What followed were the Calgary Flames’ modern “Golden Years,” led by Iginla and Conroy, and solidified by the addition of a stoic yet terrific Finnish goaltender by the name of Miikka Kiprusoff.
The 2003-2004 season quickly went down in franchise history, with the team making a a cup run all the way to the Stanley Cup finals. Second only to Jarome Iginla in playoff points (Conroy had 17 to Iginla’s 22), the 33-year old was unquestionably one of the major factors in the team’s success.
In the span of four years Craig Conroy forged an unbreakable relationship with his teammates and gained the love and respect of the Calgary Flames fanbase. He became an honorary Calgarian and the embodiment of leadership for the team.
But uncertainty caused by the ensuing NHL lockout (among a vast range of other emotions brought about by the third lockout in league history), had Conroy seriously considering his place on the team. In a decision that felt like a slap to the face for pretty much anyone who followed his short time with the Flames, Conroy announced that following the lockout he would be signing with the Los Angeles Kings.The absence of his best bud and a lack of chemistry with his new teammates hindered Conroy’s performance with the Kings, and after playing only two of the four years guaranteed by his Californian contract, Conroy found himself back in the Saddledome late in the 2007 season with a red sweater on.
The homecoming show put on in his second game back with the Flames answered any questions about where Conroy’s heart truly lay. Against the Kings, a visibly emotional Conroy was half the reason (literally) that the Flames were able to beat the visiting team 4-1. With two goals on the night, Conroy brought the hometown fans to their feet, and post-game, the tearful star of the evening said the experience “surpassed all expectations.”
It was clear that Conroy wanted to carry out the rest of his career as a Calgary Flame, but at the age of 36, and plagued by a series of injuries, the next three years did not see much of the veteran on the ice.
One year shy of his 40th birthday, Conroy played his 1000th NHL game, with over half of them being played as a member of the Flames.
With rumors running rampant about his impending retirement, Conroy played only nine more games following the milestone before announcing that he would be hanging up his skates. Easygoing and affable as ever, Conroy teased the media with a back-and-forth on his decision on whether or not he really wanted to retire.
But when all was said and done, it was clear that his playing career was over, and Conroy could no longer join his teammates on the ice as part of a competitive team.

* **PROBLEM**: In the text about Craig Conroy, what was the final score when the Flames beat the Kings in his second game back with Calgary?

* **DATASET CONTENT**:

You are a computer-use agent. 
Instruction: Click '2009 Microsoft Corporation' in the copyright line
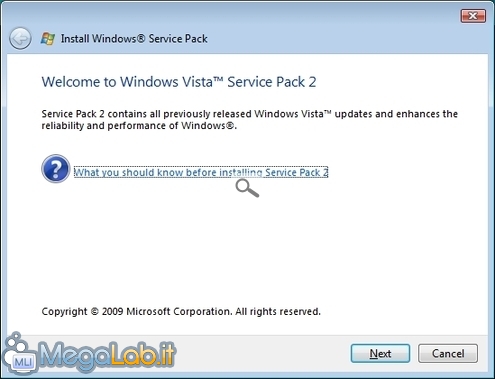click(166, 311)
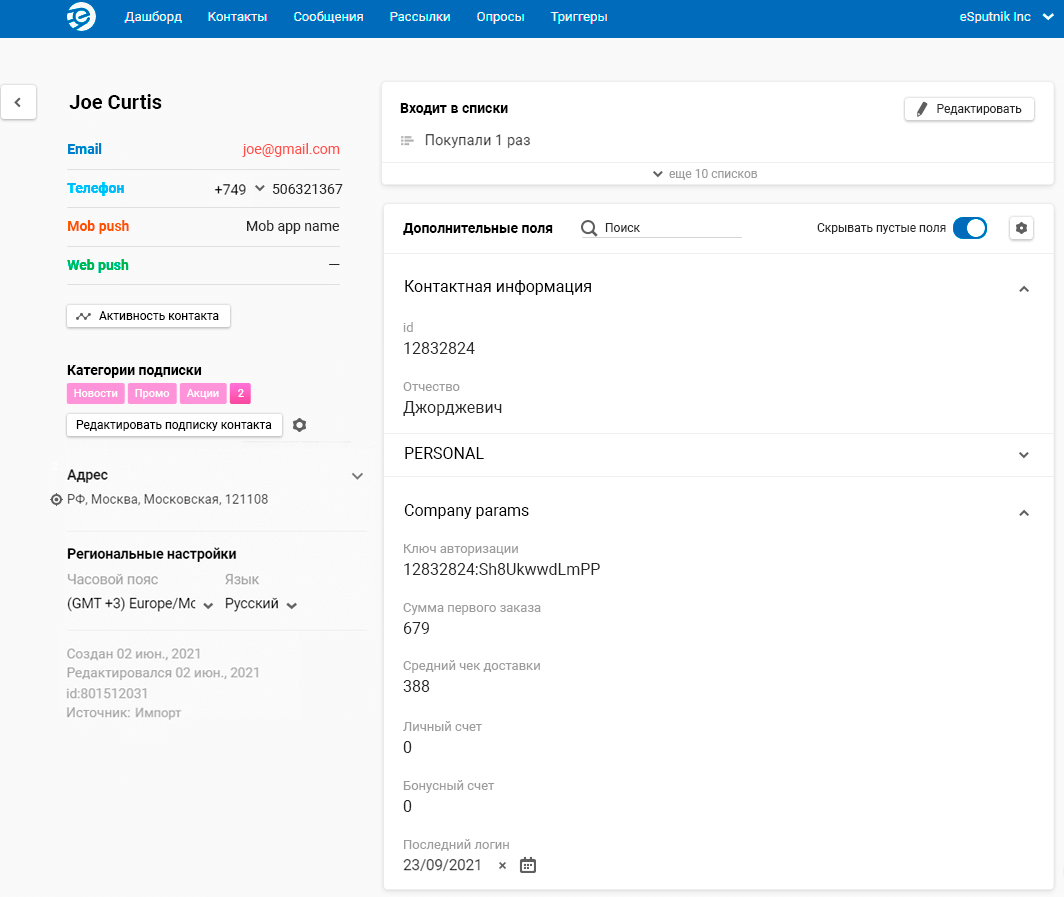1064x897 pixels.
Task: Click the search magnifier in Дополнительные поля
Action: click(x=589, y=228)
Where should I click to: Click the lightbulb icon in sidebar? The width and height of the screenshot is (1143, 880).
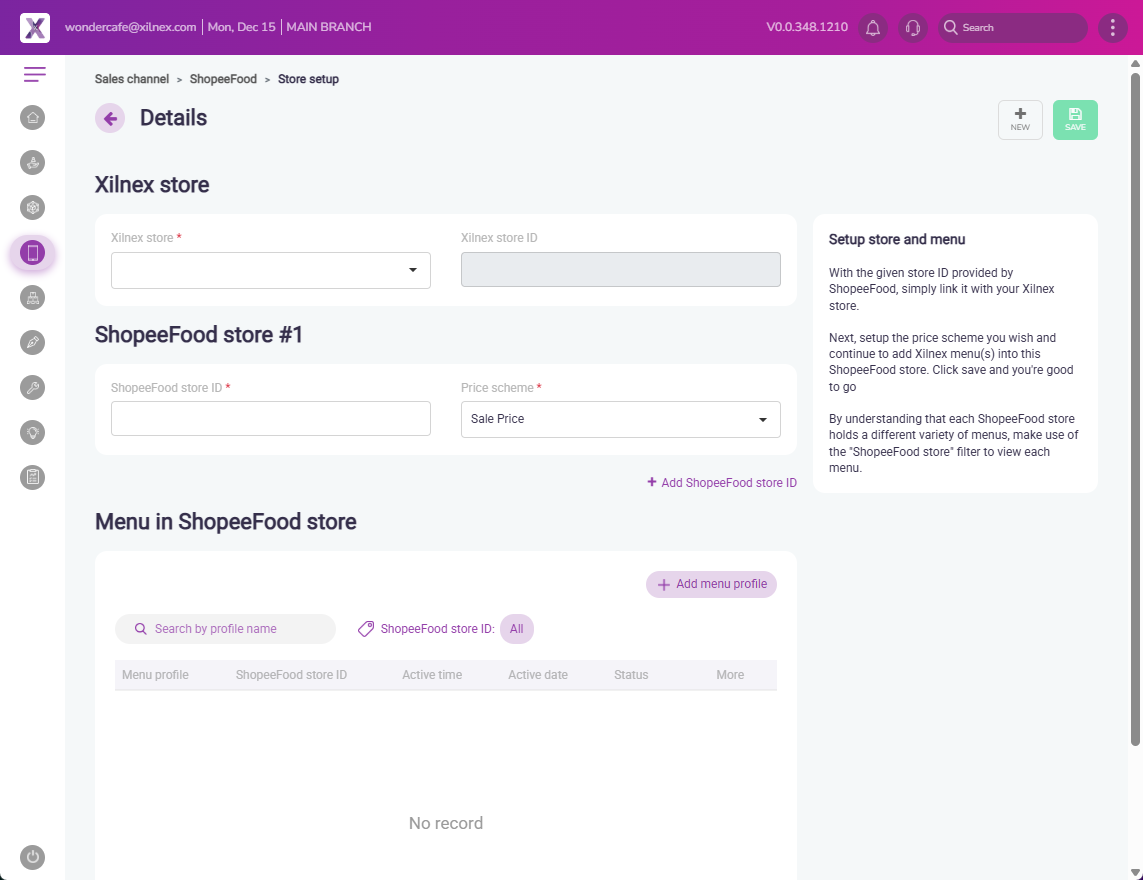(x=33, y=432)
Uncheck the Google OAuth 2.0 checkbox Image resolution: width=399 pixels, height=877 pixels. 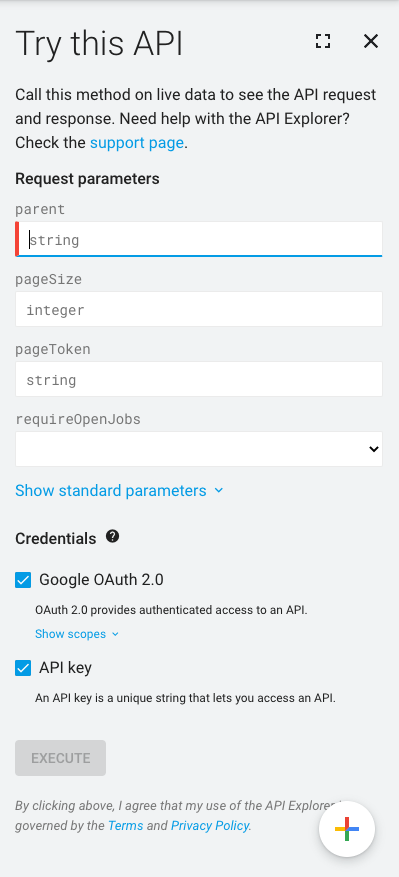point(23,580)
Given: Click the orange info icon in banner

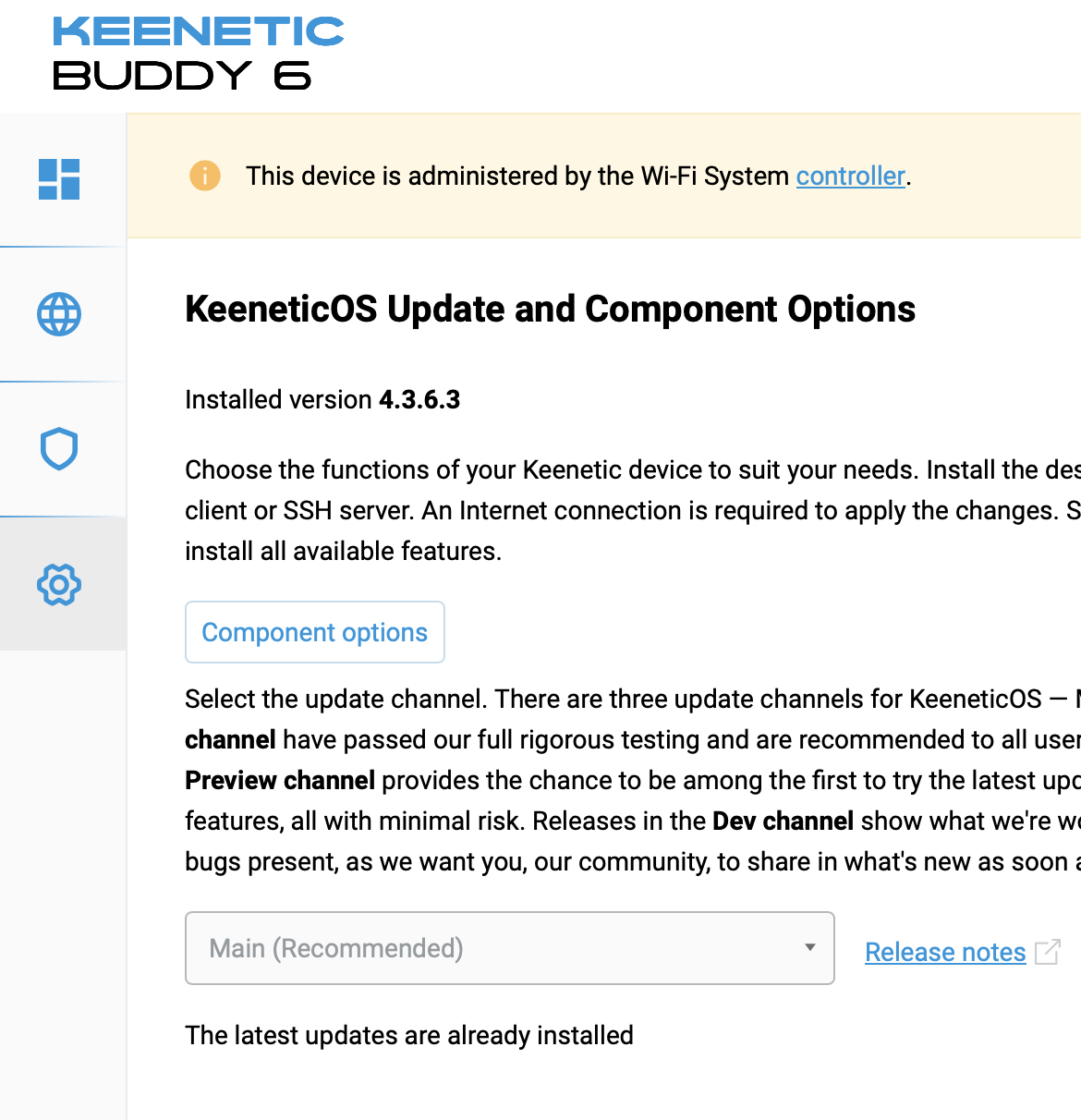Looking at the screenshot, I should [205, 176].
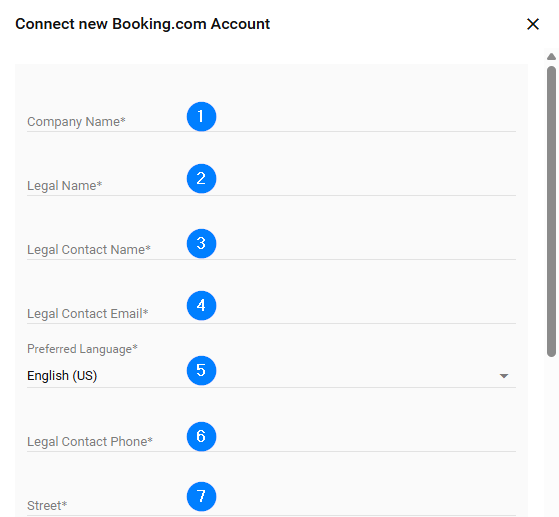This screenshot has width=559, height=517.
Task: Open the Preferred Language dropdown
Action: [271, 376]
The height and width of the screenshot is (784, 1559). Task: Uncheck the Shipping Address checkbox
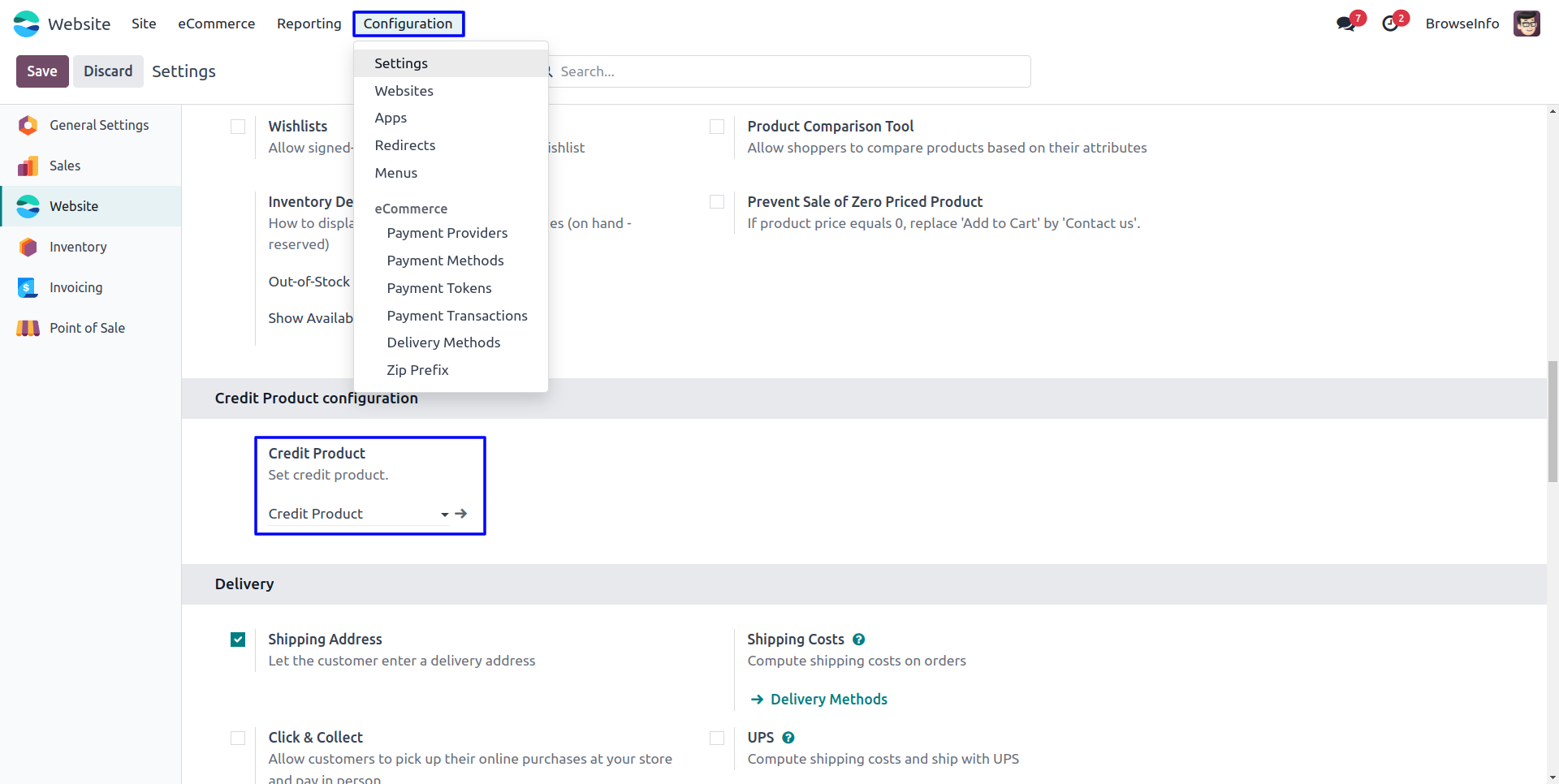238,640
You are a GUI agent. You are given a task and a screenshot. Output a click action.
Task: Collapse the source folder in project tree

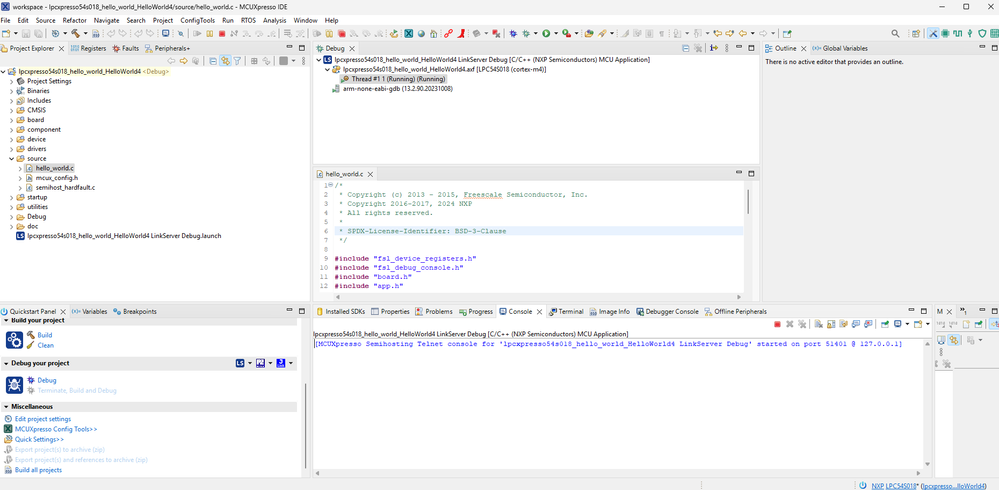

* **REPLY TO THE TASK**: The Flames won 4-1.